Secondo le rilevazioni aggiornate ad aprile 2026, sui conti correnti degli italiani sono depositati circa 1.163 miliardi di euro. Sebbene l’ammontare complessivo delle giacenze sia rimasto sostanzialmente stabile rispetto al 2022 – pari a un -0,4% – il loro valore reale è diminuito sensibilmente a causa dell’aumento dei prezzi. Adeguando i dati all’inflazione attraverso gli indici Istat, si stima una perdita di circa l’11,6% del potere d’acquisto in quattro anni. In termini pratici, 1.000 euro lasciati fermi sul conto nel 2022 oggi valgono circa 884 euro in termini reali.
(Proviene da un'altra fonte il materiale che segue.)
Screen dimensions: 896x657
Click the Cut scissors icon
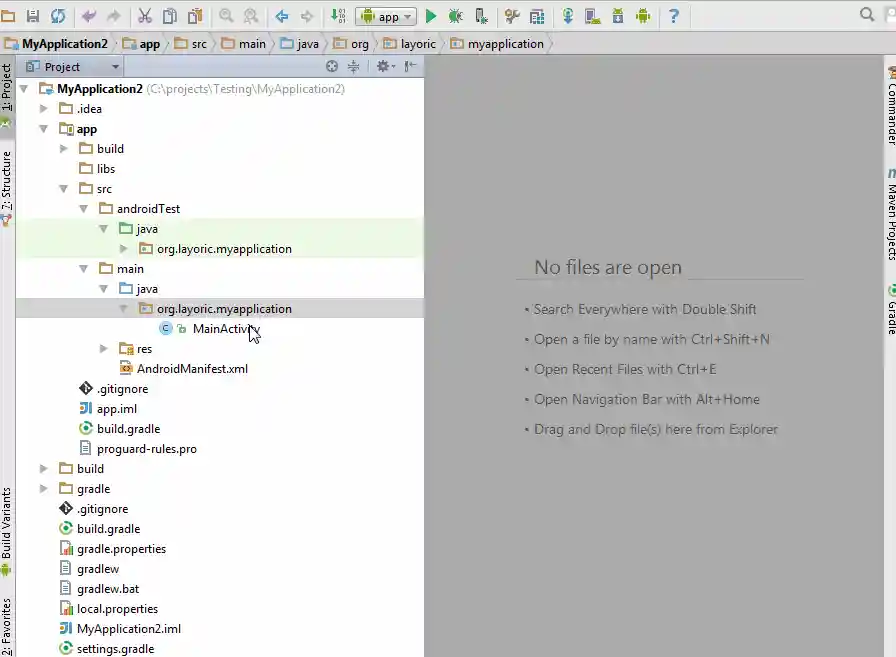(144, 16)
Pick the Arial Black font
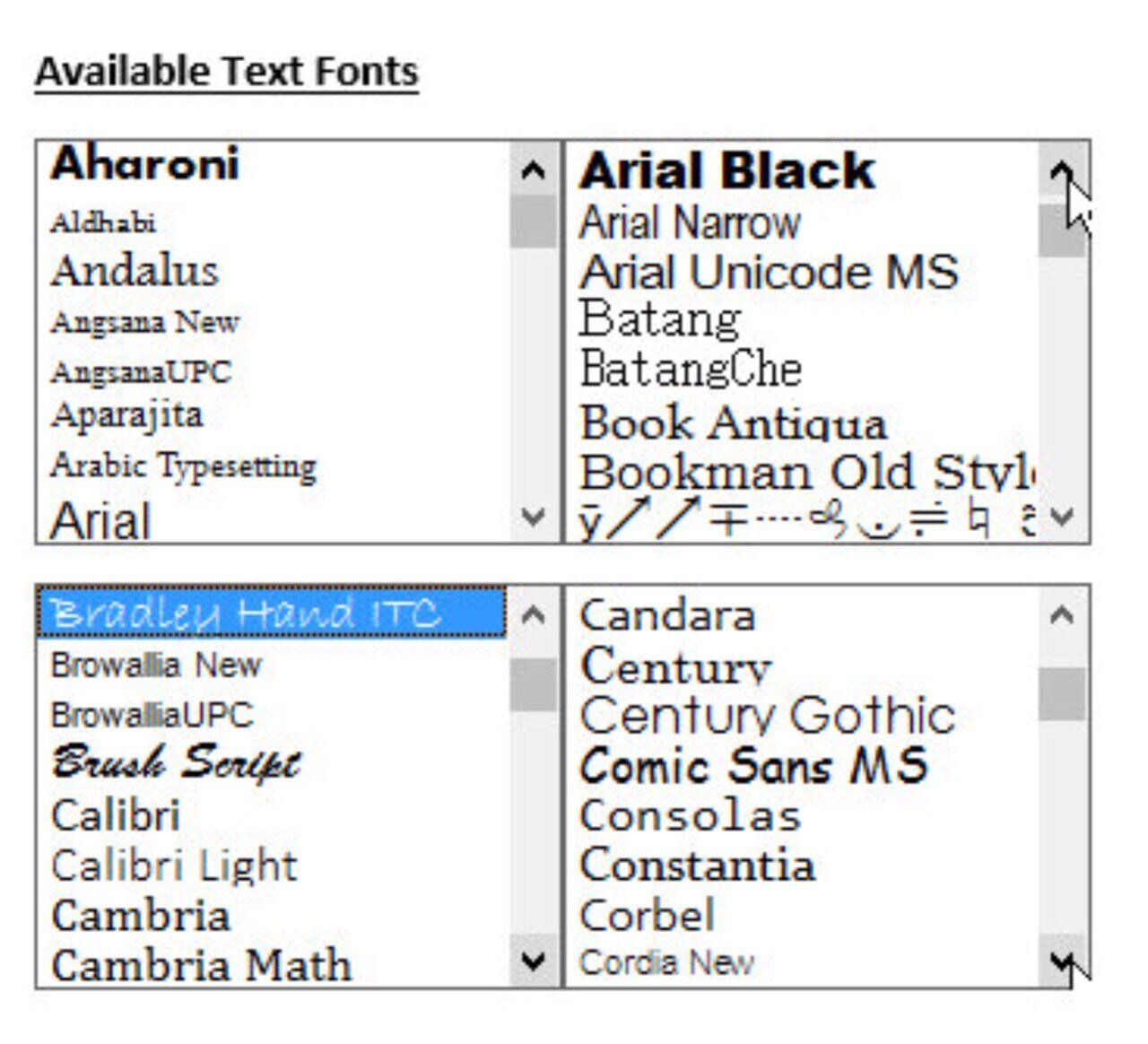The height and width of the screenshot is (1044, 1148). pyautogui.click(x=726, y=170)
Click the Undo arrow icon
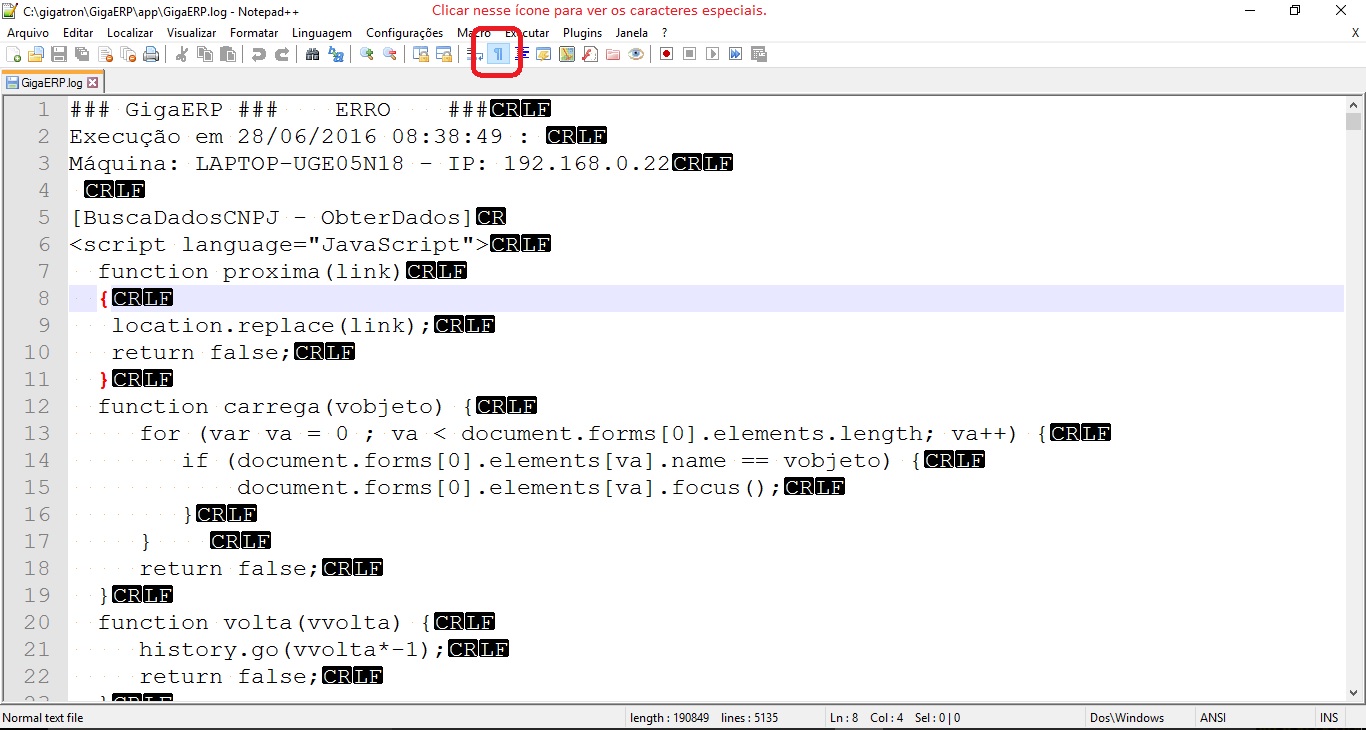The height and width of the screenshot is (730, 1366). [x=259, y=54]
Dove l’inflazione pesa di più sui conti correnti
Il fenomeno non è uniforme sul territorio nazionale. Milano concentra quasi l’8% dei depositi bancari delle famiglie italiane, con circa 90 miliardi di euro, ma negli ultimi quattro anni le disponibilità sui conti dei residenti sono diminuite del 4%. La riduzione è dovuta sia all’impatto del caro vita che alla scelta di molti risparmiatori di destinare parte della liquidità verso strumenti finanziari più remunerativi.
La fotografia scattata dalla Banca d’Italia sull’effetto che l’inflazione ha sui soldi fermi sul conto corrente evidenzia infatti un cambiamento nelle abitudini degli italiani. Parallelamente alla stabilizzazione dei depositi bancari, è cresciuto il ricorso a obbligazioni, fondi comuni e altre forme di investimento, nel tentativo di contrastare gli effetti dell’inflazione e preservare il valore del patrimonio. Tuttavia, gli esperti ricordano che ogni investimento comporta un livello di rischio differente e deve essere valutato in funzione degli obiettivi personali, dell’orizzonte temporale e della propensione al rischio.
Per questo motivo, mantenere sul conto corrente solo la liquidità necessaria alle spese quotidiane e a un fondo di emergenza rappresenta spesso una strategia più efficiente rispetto a lasciare grandi somme infruttifere.
In un contesto economico caratterizzato da un’inflazione che continua a incidere sul costo della vita, pianificare con attenzione la gestione dei propri risparmi diventa uno degli strumenti più efficaci per difendere il potere d’acquisto nel lungo periodo.